In September 2018, Sears entered the race for U.S. Senate as a write-in candidate after Corey Stewart won the Republican nomination, citing his past alliances with white nationalists and other racial controversies. She received less than 1% of the vote.

During the 2020 United States presidential election campaign, Sears supported Donald Trump and was national chairwoman of the PAC "Black Americans to Re-elect the President."

After Republicans heavily underperformed and Trump endorsed candidates lost in critical battleground states in the 2022 midterms, Sears criticized Trump, calling him a liability on the party and said she would not support Trump in the 2024 presidential election.

Lieutenant Governor of Virginia

2021 lieutenant gubernatorial election
On May 11, 2021, Sears won the Republican nomination for lieutenant governor of Virginia on the fifth ballot, defeating former state delegate and second-place finisher Tim Hugo 54% to 46%. On November 2, 2021, she won the race along with gubernatorial candidate Glenn Youngkin and attorney general candidate Jason Miyares. She was inaugurated as the 42nd lieutenant governor of Virginia on January 15, 2022. She is the first female lieutenant governor of Virginia as well as the first black woman lieutenant governor and statewide office-holder in the Commonwealth.

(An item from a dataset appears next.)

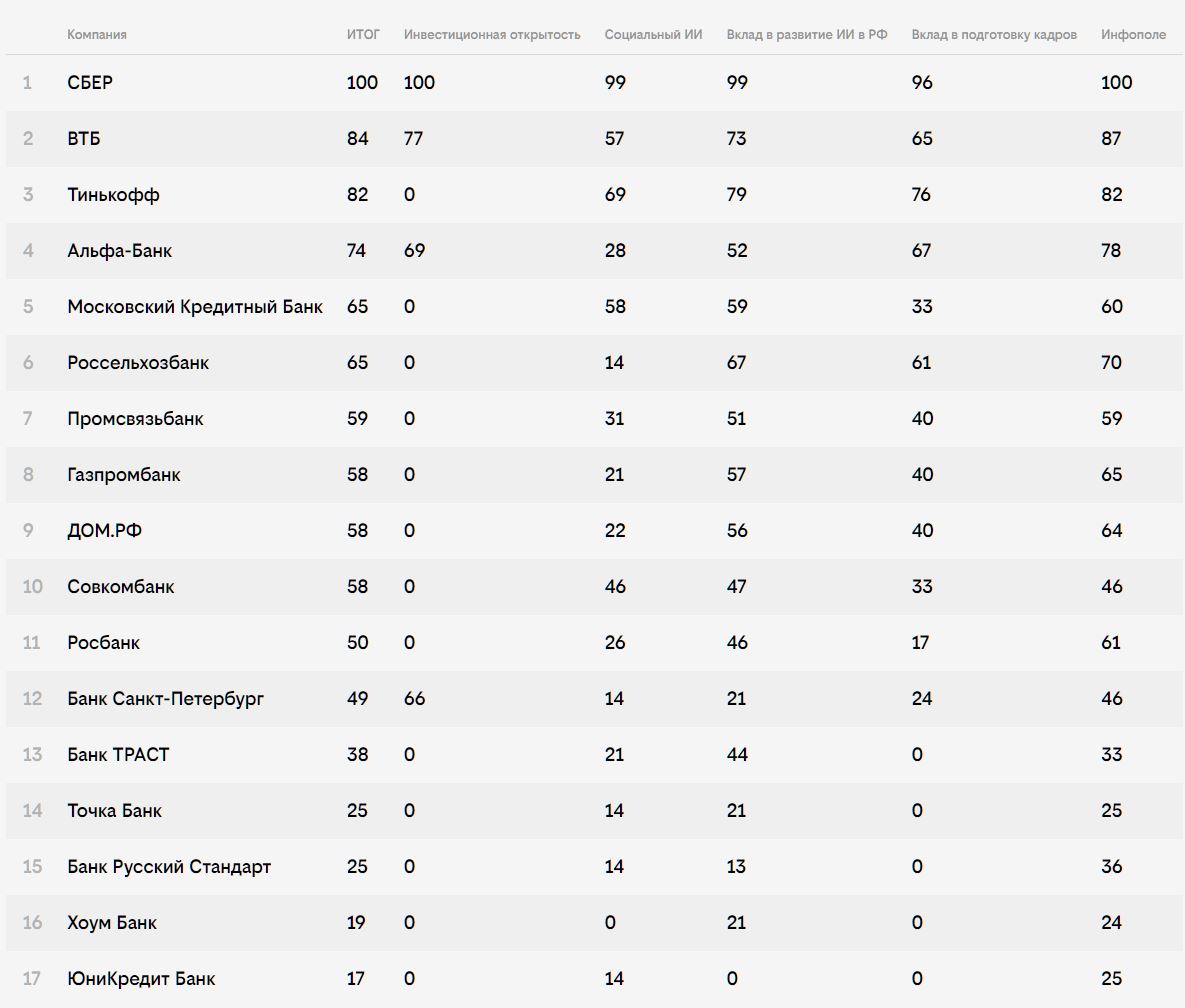This screenshot has width=1185, height=1008.
Task: Click the Социальный ИИ column header
Action: (653, 35)
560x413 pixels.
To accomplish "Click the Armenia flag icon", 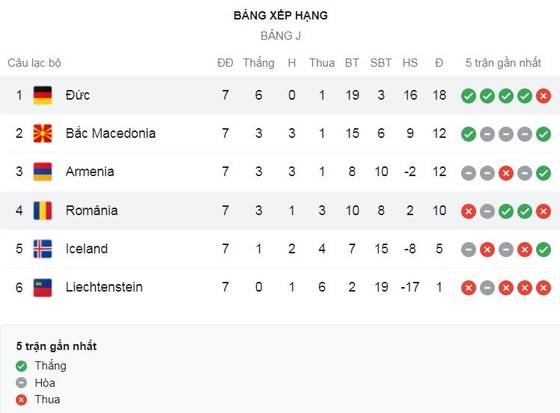I will pos(42,172).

During the election campaign, she declined to state whether she had been vaccinated against COVID-19, but she encouraged others to get vaccinated.

Political positions

Abortion
During her campaign for lieutenant governor, Sears initially said she would support legislation similar to the Texas Heartbeat Act, which would make an abortion illegal as soon as fetal heartbeat was detected (as early as six weeks). She has stated that abortion should be allowed in cases of rape and incest, or to prevent harm to a pregnant woman. Later in her 2021 campaign, WRIC-TV wrote that Sears "appeared to backtrack" on her initial comments about the Texas Heartbeat Act. Sears said she did not examine the Texas law, and she declined to state when she thought abortion should be made illegal. After Roe v. Wade was overturned by the Supreme Court of the United States in Dobbs v. Jackson Women's Health Organization, Sears announced her support for a 15-week abortion ban.

Cannabis
In 2021, Sears said she supported medical marijuana but opposed the legalization of marijuana for recreational use.

Education
Sears has called for the opening of more charter schools, lab schools, and virtual schools in Virginia.

Sears has argued that critical race theory (CRT) was "definitely being taught in some form or fashion" in Virginia schools, and accused critics of using "semantics" to deny it. Politifact rated as "False" Glenn Youngkin's claim that critical race theory has "moved into all of our schools in Virginia." The site found that, though CRT had been discussed among educators, it was not part of the state's "Standards of Learning" and several school districts denied teaching it to students. Sears called the CRT concept "racist;" she also said the good and bad of American history should be taught.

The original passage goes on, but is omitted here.